Enzo Amendola ha parlato di scelte, scelte importanti fatte dall’Italia e che oggi pagano. “L’11 dicembre del 2019 abbiamo sottoscritto il Green New Deal. Una scelta importante, strategica ma non di sentimenti. Abbiamo pensato al futuro, alla transizione radicale. Quel giorno, una scelta politica, ci ha dato una visione del futuro per le imprese e le famiglie. E così l’Italia è diventato il primo Paese in Europa a porre vere basi per una transizione energetica reale”, ha spiegato il ministro. “Oggi siamo primatisti e non lo dico così, per partito preso. Siamo primatisti nell’ecoefficienza, nel riciclo, molto più dei nostri partner Ue. Sappiamo benissimo però che dobbiamo spendere su alcuni capitoli precisi, l’obiettivo sono 77 miliardi dei 209 del Recovery Fund: puntando sul sostegno agli investimenti e puntando al territorio questi 77 miliardi rafforzeranno i nostri primati”.

MANTENERE LA ROTTA

Se l’Italia è insomma in scia alla transizione, non è detto che lo sia l’Europa. La quale, secondo Gentiloni, non deve farsi sfuggire l’occasione. “La pandemia avrebbe potuto frenare la Commissione europea sul Green Deal, ma proseguire sugli obiettivi di riduzione dell’impatto ambientale é stata una scelta identitaria dell’Ue. “Avremmo potuto fermarci, o prendere una pausa”, ha detto Gentiloni.

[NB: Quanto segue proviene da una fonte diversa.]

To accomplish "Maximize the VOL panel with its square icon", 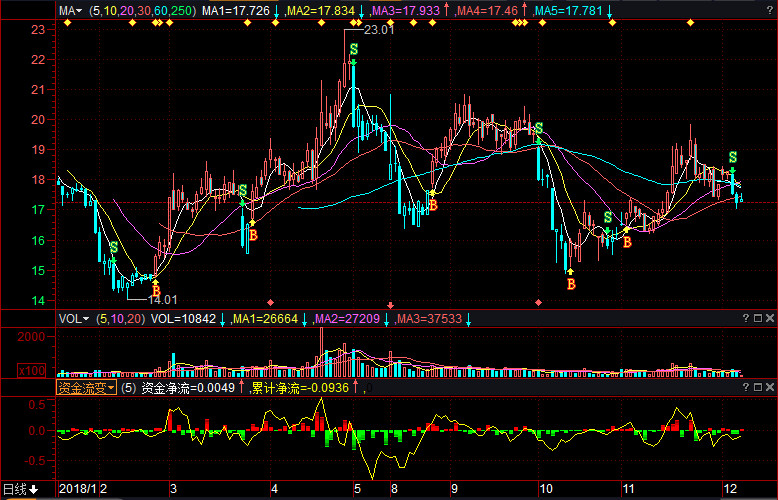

“E qualche spinta c’é stata, anche da mondi imprenditoriali di Paesi molto importanti e da paesi che vivono questa transizione con più difficoltà. La Commissione invece, d’intesa con grande maggioranza di governi, ha deciso di insistere, anzi di accelerare quelle scelte identitarie che hanno caratterizzato Commissione von Der Leyen fin dall’inizio”, ha proseguito. Una scelta che, ha precisato il commissario europeo, non é priva di rischi, ma “complessivamente contiamo di avere più vantaggi perché se l’Europa si mostra determinata, unita e chiara, la sua leadership comporterà cambiamenti virtuosi nel resto del mondo”.

IL PARERE DELLE IMPRESE

Catia Bastioli, numero uno di Novamont, società chimica una volta della galassia Montedison, ha fornito un punto di vista industriale. “Oggi la partita della transizione si gioco sull’interconnessione delle infrastrutture, tutte quante. Ma soprattutto sui territori. La crisi che abbiamo di fronte è talmente grande che dobbiamo partire da partnership con i territori affinché si raggiunga l’ambizioso obiettivo di fare più con meno. Oggi l’Italia è prima, per esempio, nel riciclo alimentare. Questo non solo è un modello, ma un ottimo punto di partenza”.

Di sinergie ha parlato, infine, anche Luca Ruini, a capo del Consorzio nazionale imballaggi. “Sono assolutamente d’accordo con quanto detto dalla Bastioli, servono sinergie. Durante il periodo della pandemia abbiamo rischiato una crisi dei rifiuti, soprattutto nell’indifferenziato. Ma facendo sistema, abbiamo evitato questo e garantito la continuità dei servizi. Gli strumenti messi in piedi in questi anni dai territori, dai Comuni, stanno a dimostrare come le sinergie possano in qualche modo essere la chiave del futuro”.